DOL Proposes Significant Changes to Overtime Rules

August 24, 2015

The U.S. Department of Labor (DOL) recently released a much-anticipated notice of proposed rulemaking updating the regulations to the Fair Labor Standards Act (FLSA). If adopted, the new rules will significantly increase the number of employees eligible for overtime and more than double the minimum salary threshold for the FLSA’s “white-collar” exemptions. President Barack Obama touted the proposed rules during a recent visit to La Crosse, saying the rules will benefit the middle class by increasing pay for millions of Americans. Because the change is analogous to an Executive Order, it does not have to be approved by Congress.

Background 

The FLSA requires that employees be paid overtime at a rate of 1½ times their regular pay unless they fall under one or more of the Act’s exemptions. The DOL’s proposal seeks to revise the executive, administrative, professional, outside sales, and computer employee exemptions (generally known as the “white-collar” exemptions).

Under the current regulations, an employee is exempt from overtime if he receives a salary of at least $455 per week ($23,660 annually) and satisfies tests related to the duties and responsibilities of his position.

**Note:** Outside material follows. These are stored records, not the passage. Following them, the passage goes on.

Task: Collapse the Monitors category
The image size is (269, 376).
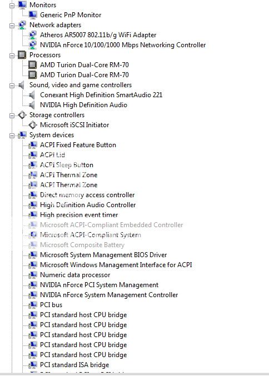Action: (12, 6)
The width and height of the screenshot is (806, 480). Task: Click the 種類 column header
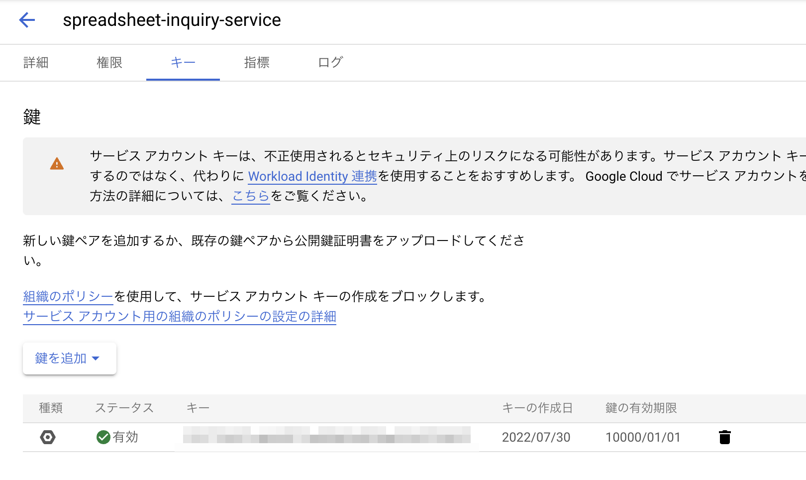(x=51, y=408)
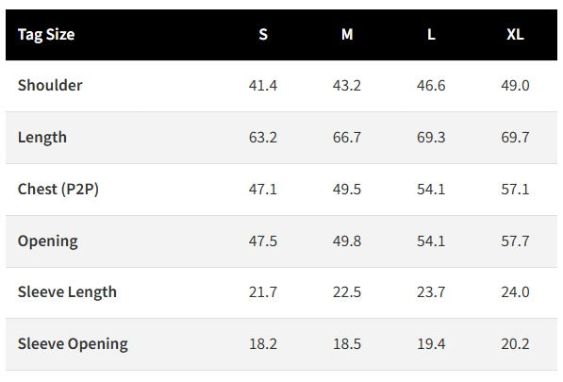563x382 pixels.
Task: Select the XL size column header
Action: (515, 35)

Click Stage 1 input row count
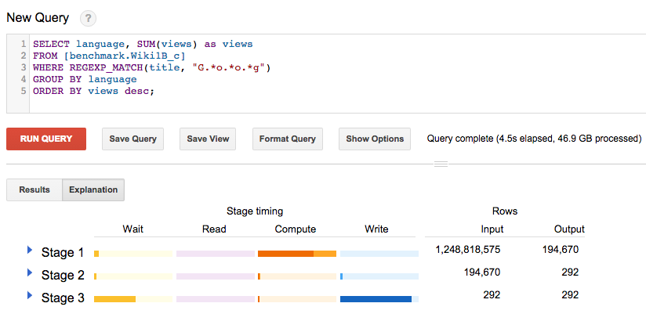coord(467,250)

Proponents of the proposed rules argue that employers have skirted the FLSA’s overtime requirements by labeling employees “managers” even though they perform nonmanagerial duties.

Proposed regulations

The proposed rules would increase the salary threshold from $455 per week to $970 per week ($50,440 annually). Additionally, the rules would provide a mechanism to automatically update the salary level annually by using either a fixed percentile of wages or the Consumer Price Index. The goal of the mechanism is to prevent the salary threshold from becoming outdated.

Also, the salary threshold for highly compensated employees (currently $100,000 annually) would increase to $122,148 per year. Under the FLSA regulations, highly compensated employees are exempt if they meet the salary threshold and a lower duties standard.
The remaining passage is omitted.